In a historic victory for future generations, a court in Montana has held that state laws promoting fossil fuels violate the right to a clean and healthy environment under the Montana Constitution. The August 14 decision in the case, which was brought by Our Children’s Trust on behalf of sixteen Montana youths, specifically recognizes the state’s obligation to protect the environment for future generations.
“In holding that the government has an affirmative duty to protect the right to a clean and healthy environment, this decision is a big step towards ensuring a livable climate for future generations, and sets an important legal precedent,” said Linda Lakhdhir, Legal Director at Climate Rights International. “The court’s invalidation of this anti-science law should be a wake-up call to corporations and governments that business as usual is no longer an option.”
The plaintiffs in the case, who ranged in age from 18 to two years of age when the case was filed, challenged a provision of the Montana Environmental Policy Act (MEPA) which forbids the state and its agents from considering the impacts of greenhouse gas emissions or climate change in their environmental reviews.
Finding that the state’s actions in enacting and enforcing this limitation on review “exacerbates anthropogenic climate change and cause further harms to Montana’s environment and its citizens, especially its youth,” the court held that the limitation violates the Montana Constitution, which requires the state to “maintain and improve a clean and healthful environment in Montana for present and future generations.”
The plaintiffs also challenged a 2023 amendment to MEPA, passed by the Montana legislature during the pendency of the case, that precluded legal challenges to environmental reviews based on greenhouse gas emissions or impact on the climate. The court found this limitation in violation of the state’s constitutional obligation to provide adequate remedies to prevent depletion and degradation of natural resources.
“Governments and fossil fuel companies are on notice that laws and investment decisions that promote fossil fuels and ignore their impact on climate change will increasingly be subject to legal challenge,” said Lakhdhir.
The trial in the case ran from June 12-June 20, and included testimony from 10 of the plaintiffs’ expert witnesses as well as 12 of the 16 youth plaintiffs. Another youth-led case in Hawaii brought by Our Children’s Trust is due to go to trial in 2024. In this case the plaintiffs assert that, by continuing to operate a fossil fuel-dependent transportation system resulting in high levels of greenhouse gas emissions, the state is contributing to dangerous climate change and violating its constitutional obligations to protect Hawaii’s natural resources and to ensure the right to a clean and healthy environment for all citizens.
While the Montana decision is not binding on courts in other jurisdictions, it sets an important precedent for other courts in the U.S. and elsewhere as they consider similar constitutional or legislative provisions. Several other U.S states, including Hawaii, New York, and Pennsylvania, have constitutional provisions protecting the right to a healthy environment, and others have bills pending to create constitutional or legislative protections for such a right.
These moves are part of a growing global recognition that everyone has a right to a healthy environment, and that governments have an obligation to protect that right.
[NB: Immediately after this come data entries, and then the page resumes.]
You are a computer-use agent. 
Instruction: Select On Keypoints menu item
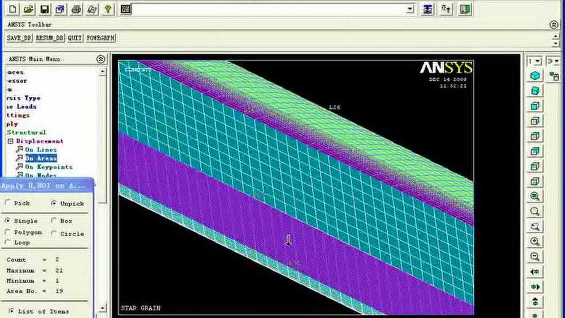pyautogui.click(x=48, y=167)
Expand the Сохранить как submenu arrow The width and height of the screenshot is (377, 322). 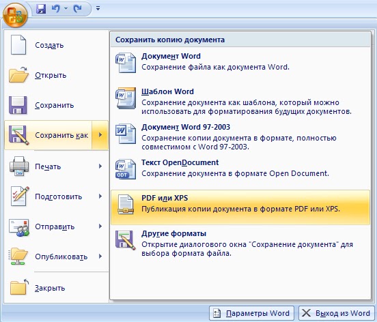pyautogui.click(x=100, y=135)
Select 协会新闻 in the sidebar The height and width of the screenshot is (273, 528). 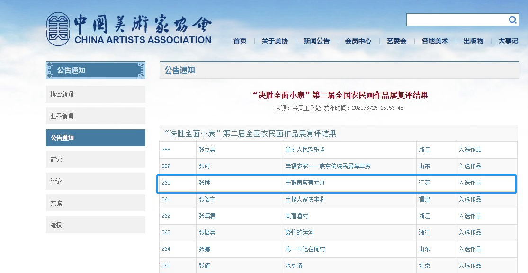[x=95, y=94]
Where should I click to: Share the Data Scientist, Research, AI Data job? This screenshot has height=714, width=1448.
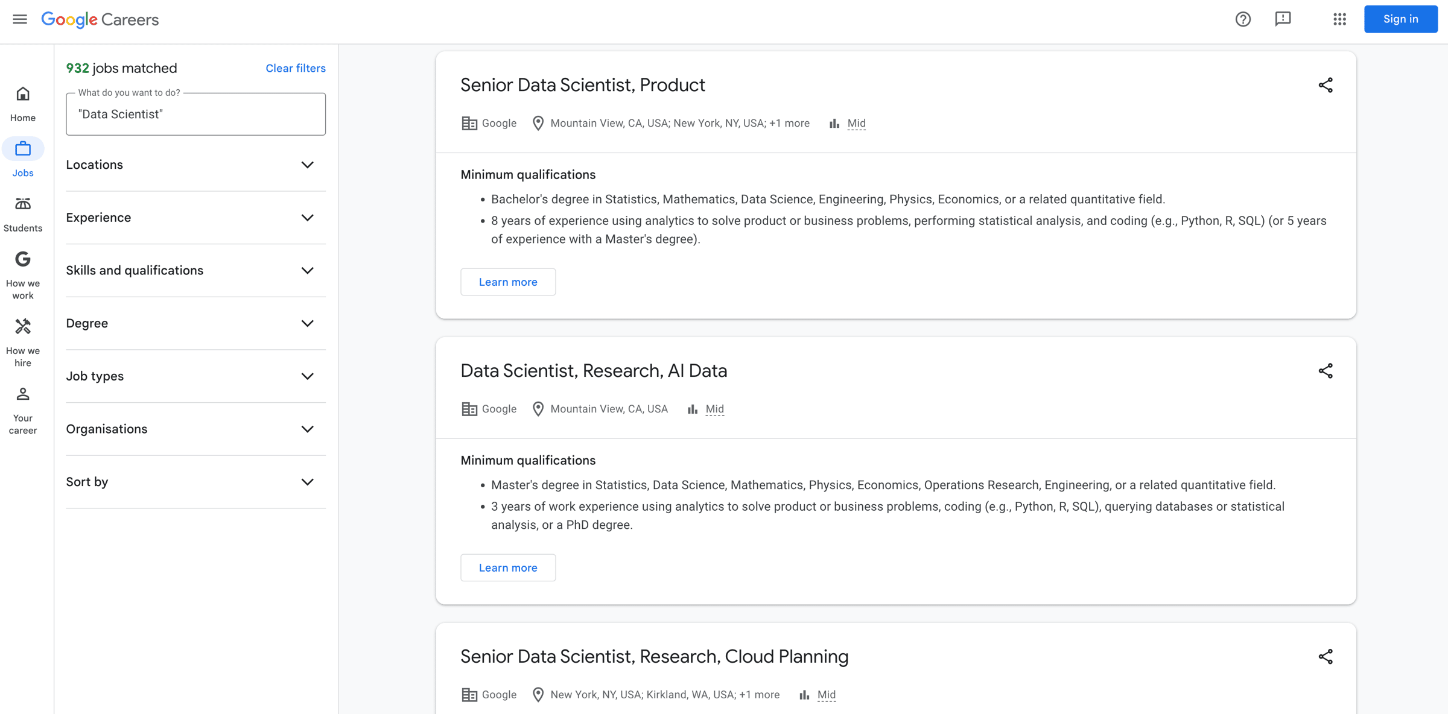pos(1325,371)
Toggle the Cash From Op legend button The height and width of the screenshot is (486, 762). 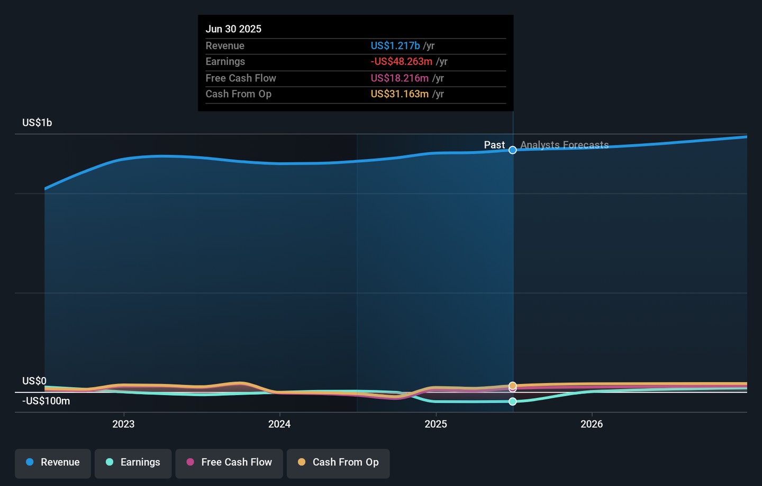[x=338, y=463]
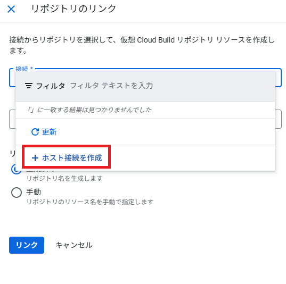
Task: Click the リポジトリ名を生成します description text
Action: tap(64, 179)
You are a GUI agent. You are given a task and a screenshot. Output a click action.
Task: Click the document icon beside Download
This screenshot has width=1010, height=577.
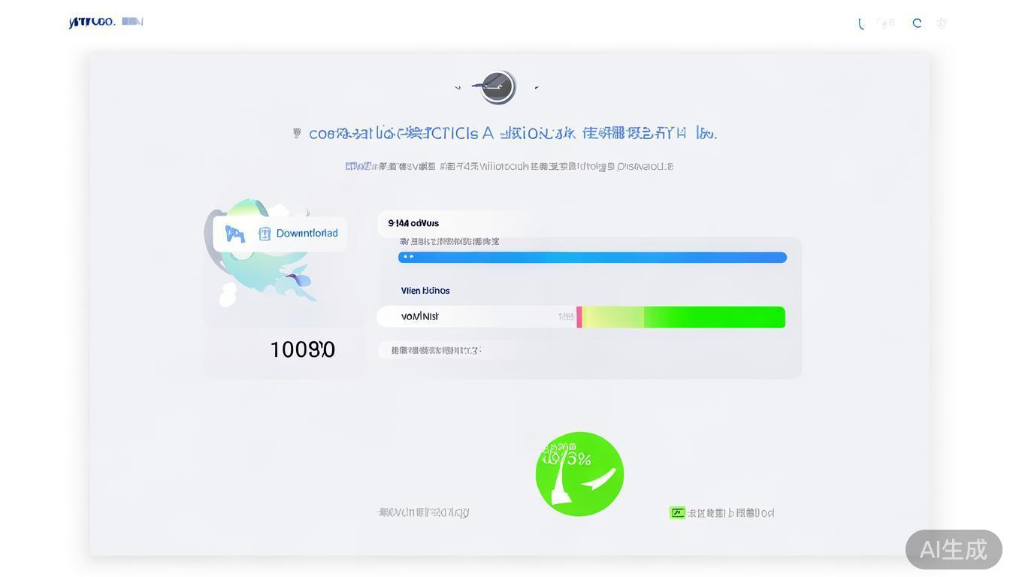tap(264, 234)
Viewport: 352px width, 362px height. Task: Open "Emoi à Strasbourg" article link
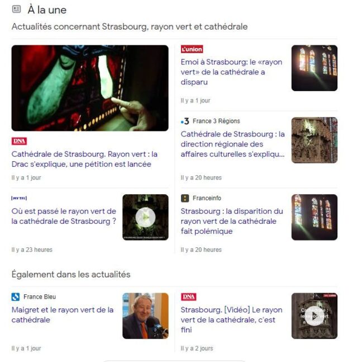click(x=231, y=72)
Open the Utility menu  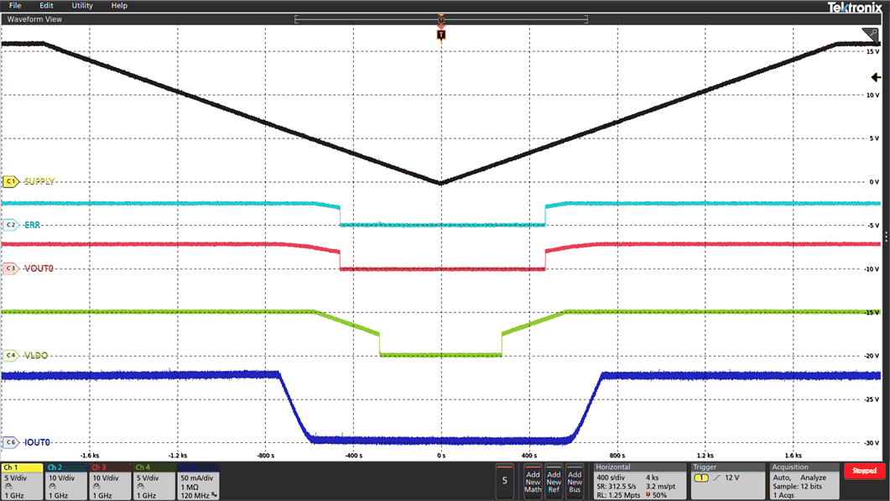(81, 6)
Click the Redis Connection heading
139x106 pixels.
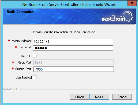tap(20, 12)
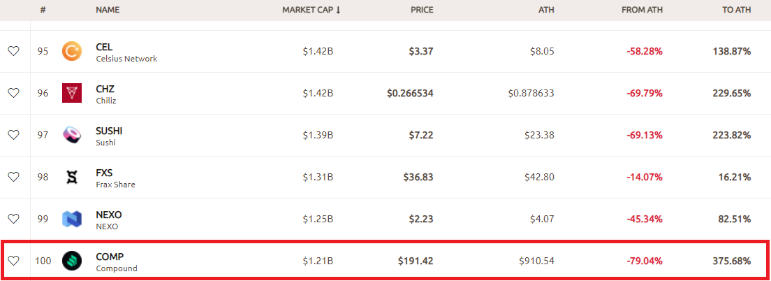Click the Celsius Network coin logo
Viewport: 771px width, 281px height.
tap(72, 52)
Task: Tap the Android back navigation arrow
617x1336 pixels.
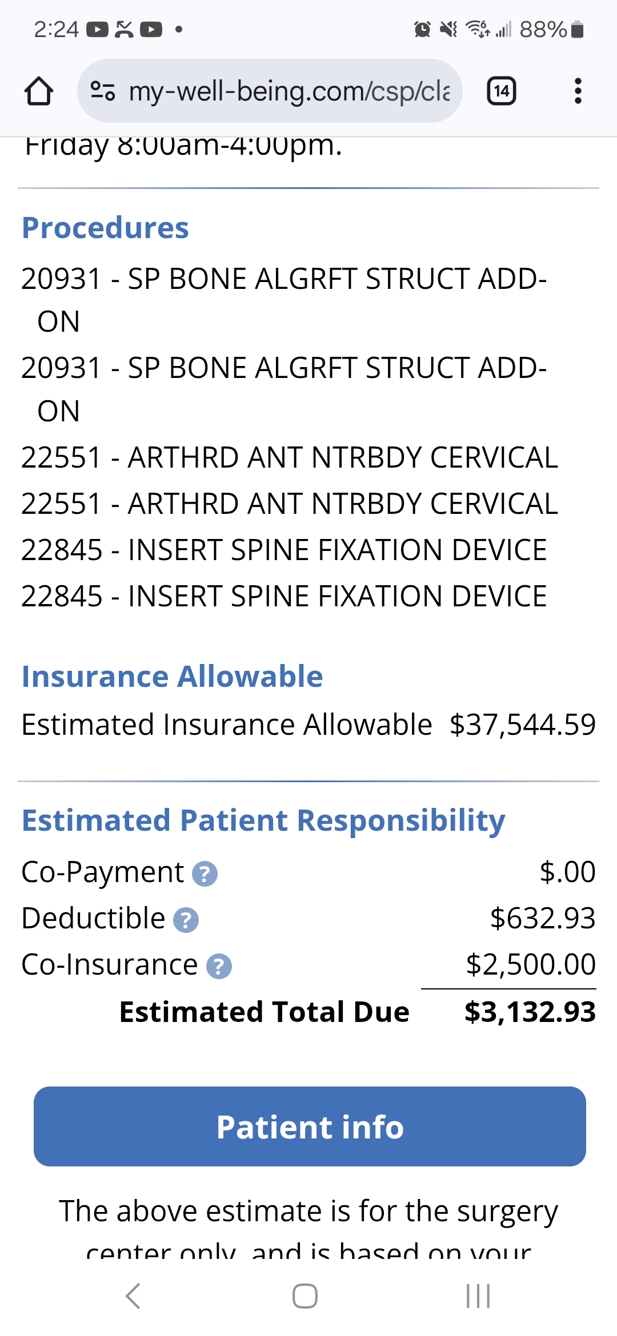Action: click(x=133, y=1295)
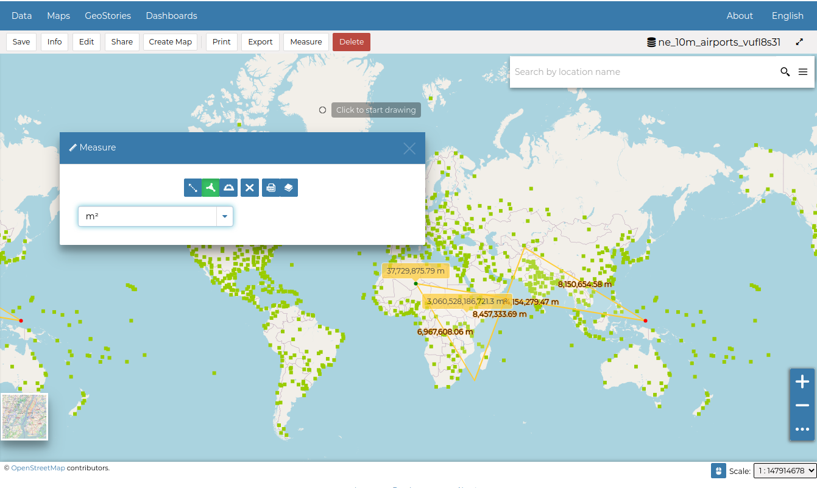Select the line distance measure tool
The height and width of the screenshot is (488, 817).
click(193, 188)
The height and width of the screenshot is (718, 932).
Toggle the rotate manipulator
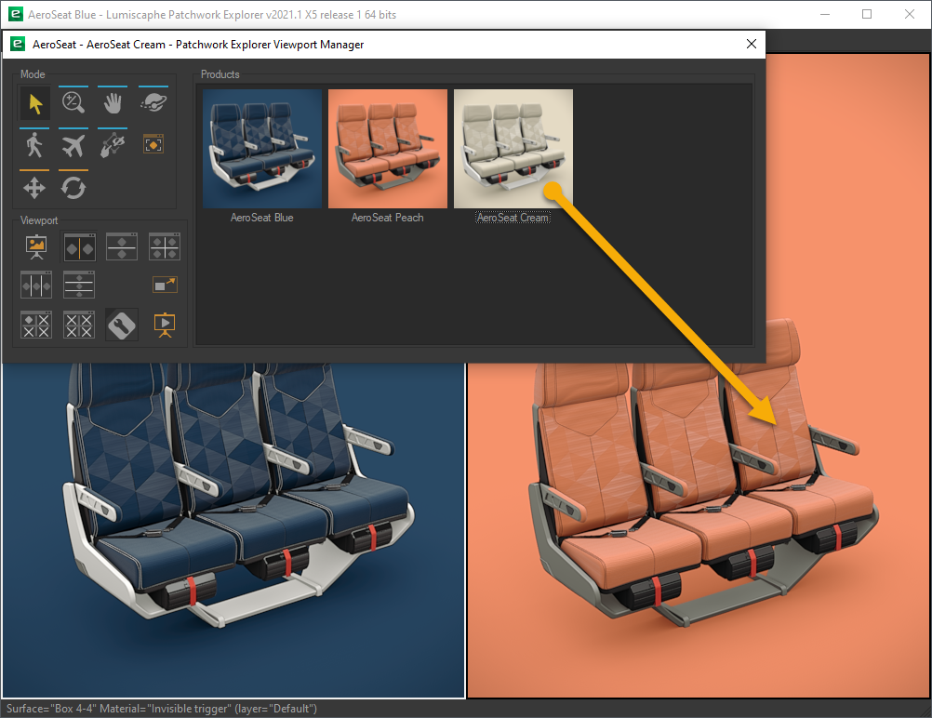click(73, 187)
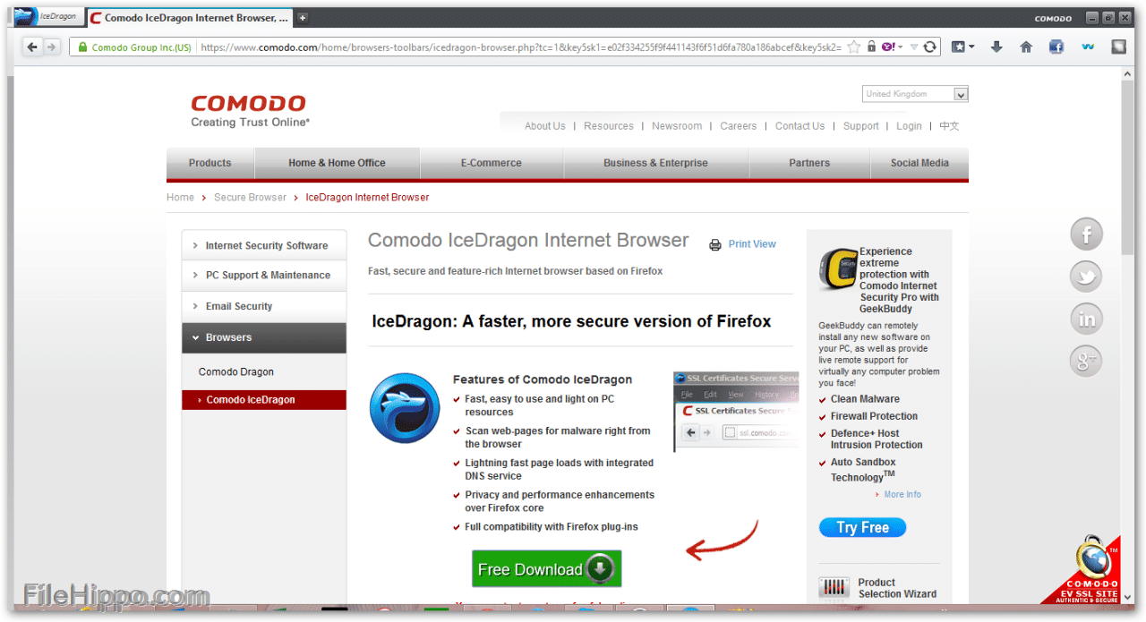The height and width of the screenshot is (622, 1146).
Task: Select the E-Commerce navigation tab
Action: pos(491,163)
The right to a healthy environment is protected under the Constitutions of more than 100 countries. For example, in response to a legal action filed in Colombia in 2018 by 25 children and youth claiming that deforestation in the Amazon and the increase of the average temperature in the country threatened their constitutional rights to a healthy environment, life, health, food, and water, the Colombian Supreme Court ordered the government to present an action plan to reduce deforestation in the Amazon region.
Intergovernmental bodies are increasingly calling for action. On September 27, 2022, the Council of Europe recommended that all member states “actively consider recognizing at the national level [the right to a clean, healthy and sustainable environment] as a human right that is important for the enjoyment of human rights and is related to others rights and existing international law.” In July 2022, the UN General Assembly (UNGA) adopted a non-binding resolution declaring access to a clean, healthy, and sustainable environment to be a universal human right. The resolution further affirms that “the promotion of the human right to a clean, healthy and sustainable environment requires the full implementation of the multilateral environmental agreements under the principles of international environmental law.” On March 23, 2023, the UN Human Rights Council adopted a resolution reaffirming the right to a healthy environment and calling on states to take steps to “respect, protect and fulfill” that right.
“The right to a healthy environment should be a top priority for governments everywhere as they respond to the devastating impacts of climate change,” said Lakhdhir. “Governments must abandon their short-sighted support of fossil fuels and act to protect future generations.”